▸ **ACTIVITY**
Below are the records; repeat exactly their lines between the line holding "Task: Click the Descrição text field" and the line holding "Task: Click the arrow", inclusive, skipping the pictures.

(Collected data entries)
+-------+

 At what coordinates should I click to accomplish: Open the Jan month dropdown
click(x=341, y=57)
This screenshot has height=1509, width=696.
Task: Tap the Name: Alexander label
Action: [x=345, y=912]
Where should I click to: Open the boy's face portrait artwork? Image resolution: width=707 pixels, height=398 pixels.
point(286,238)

+-------+

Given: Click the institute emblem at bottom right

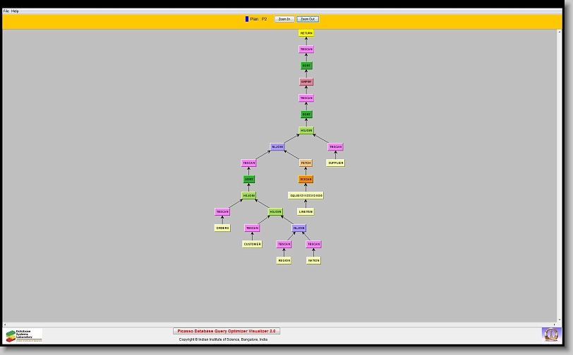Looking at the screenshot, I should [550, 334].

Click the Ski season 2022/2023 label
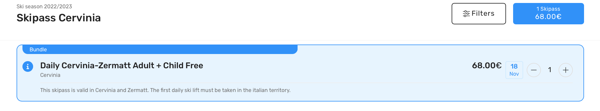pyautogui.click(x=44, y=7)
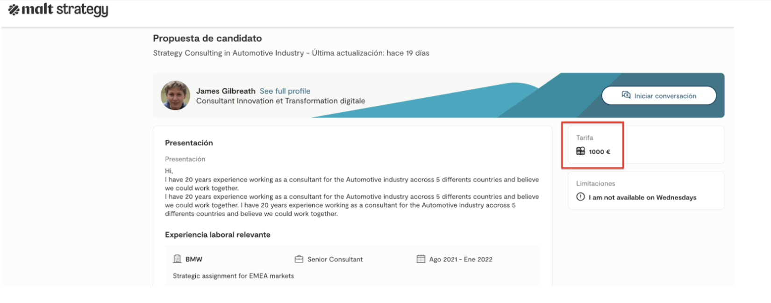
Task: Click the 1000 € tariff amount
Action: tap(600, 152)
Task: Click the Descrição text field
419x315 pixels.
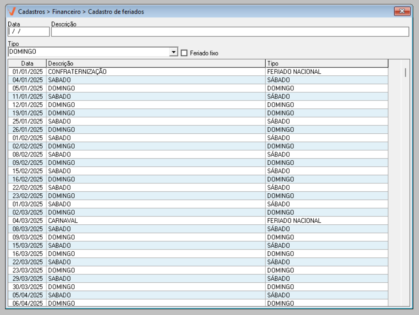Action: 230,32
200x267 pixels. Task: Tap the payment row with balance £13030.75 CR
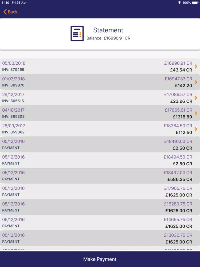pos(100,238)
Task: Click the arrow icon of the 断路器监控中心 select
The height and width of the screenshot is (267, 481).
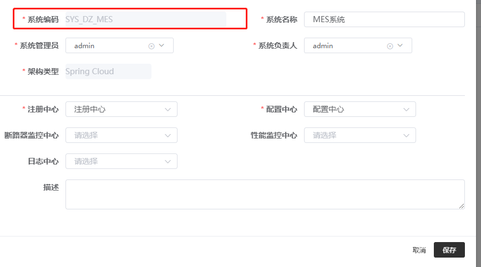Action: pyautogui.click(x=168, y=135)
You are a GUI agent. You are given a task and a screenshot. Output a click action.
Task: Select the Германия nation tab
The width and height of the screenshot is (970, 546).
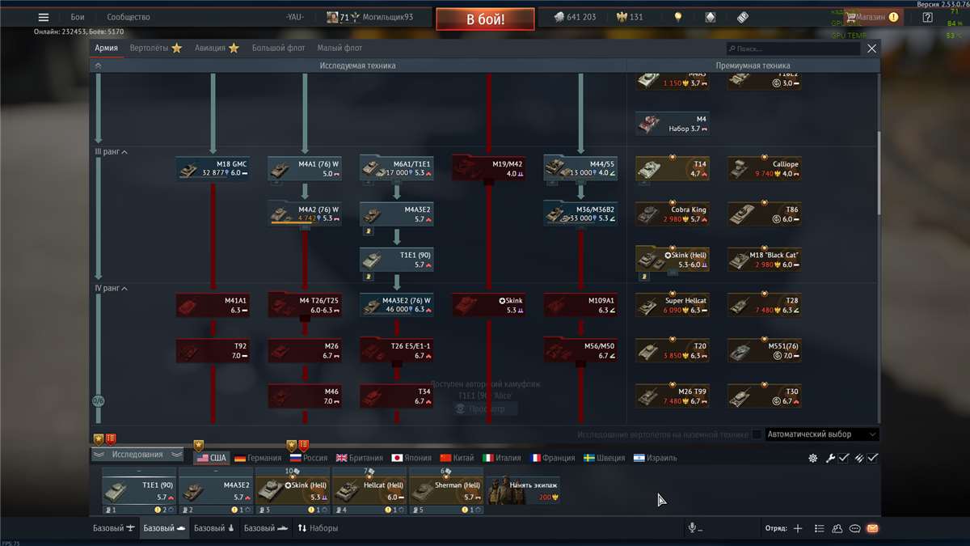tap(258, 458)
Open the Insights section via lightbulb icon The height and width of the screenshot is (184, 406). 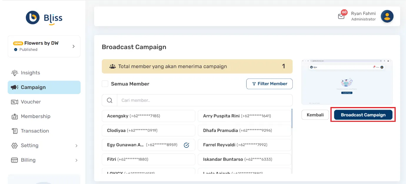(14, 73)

+-------+

▸ **RESULT**
Task: Click the Descrição text field
419x315 pixels.
Action: 230,32
200x267 pixels. Task: Tap the payment row with balance £13030.75 CR
pos(100,238)
Task: Click the arrow icon of the 断路器监控中心 select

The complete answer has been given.